O seu filho vai mal na escola: notas baixas, rendimento escolar insuficiente e reclamações dos professores? Mas o que fazer no final do ano letivo? Na véspera das provas do 4º bimestre?
O tempo de recuperar as notas está muito curto agora, e como acontece todos os anos, já vai começar a correria, a busca por resultados quase impossíveis. E por quê? Porque as questões não foram tratadas como deveriam.
O primeiro passo é entender que a não-aprendizagem do aluno é um sintoma que precisa ser identificado e tratado. Muitas vezes o problema persiste e vai sendo empurrado para o outro ano.
O aluno entende que para passar de ano deve tirar boas notas e não se preocupa com a verdadeira construção de conhecimentos, algo que não acontece sem a operatoriedade da inteligência. Ele não está acostumado a refletir, entender, discutir e, por isso não pode transformar o que estudou em parte de sua história de vida.
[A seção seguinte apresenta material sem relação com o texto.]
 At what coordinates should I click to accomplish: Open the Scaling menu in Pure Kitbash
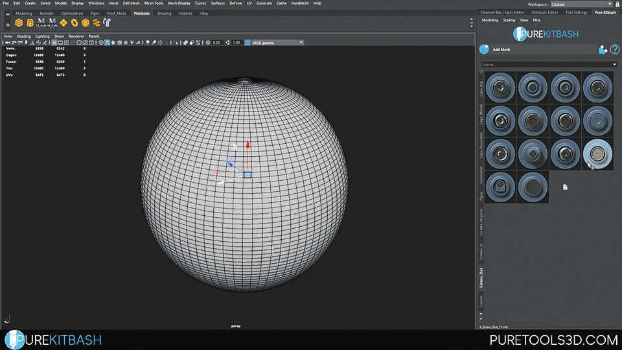[509, 20]
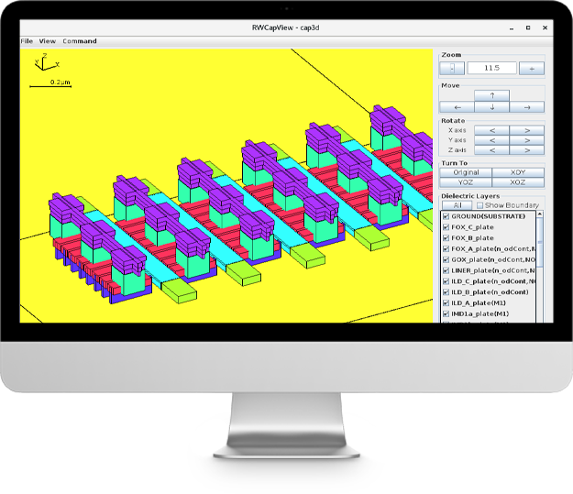Click the zoom in plus button
Viewport: 573px width, 494px height.
point(532,68)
Desta forma a teoria nunca vira prática (ação).
Por mais que tentemos evitar, muitas vezes o único caminho para esse aluno é a reprovação. Mas como lidar com a angústia que ele e sua família sentem em vista dessa possível retenção? Como reconhecer se este é o melhor caminho e traçar novas perspectivas para o ano futuro?
Não adianta culpar o aluno e deixar que ele ocupe o lugar do fracassado. Isso só trará medo, frustração, sensação de derrota e provocará uma baixa em sua autoestima, o que poderá levar a criança ao isolamento.
O aluno que está prestes a ser retido precisa de acolhimento de sua família para se preparar para um novo ano. A hora é de mudança. Comece estabelecendo metas para tarefas menores e assim vá aumentando gradativamente. Reforce as conquistas dele, mesmo que sejam pequenas. O sucesso deve ser ressaltado. Os elogios podem ajudar bastante a mudar o perfil dessa criança.
Não deixe para acompanhar a rotina escolar do seu filho no 3º ou 4º bimestres. Comece pelo começo. Ofereça ajuda para estudar com ele, mas se você não tiver tempo, paciência ou conhecimento, procure ajuda externa. Frequente as reuniões escolares. Converse com o seu filho. Se você quer que ele mude, melhore, faça você a sua parte!
E se for necessário, vá em busca de uma orientação profissional, como a de um psicopedagogo, psicólogo, médicos especialistas, entre outros. Assim ele terá mais chances de virar o jogo e se tornar um bom aluno no próximo ano.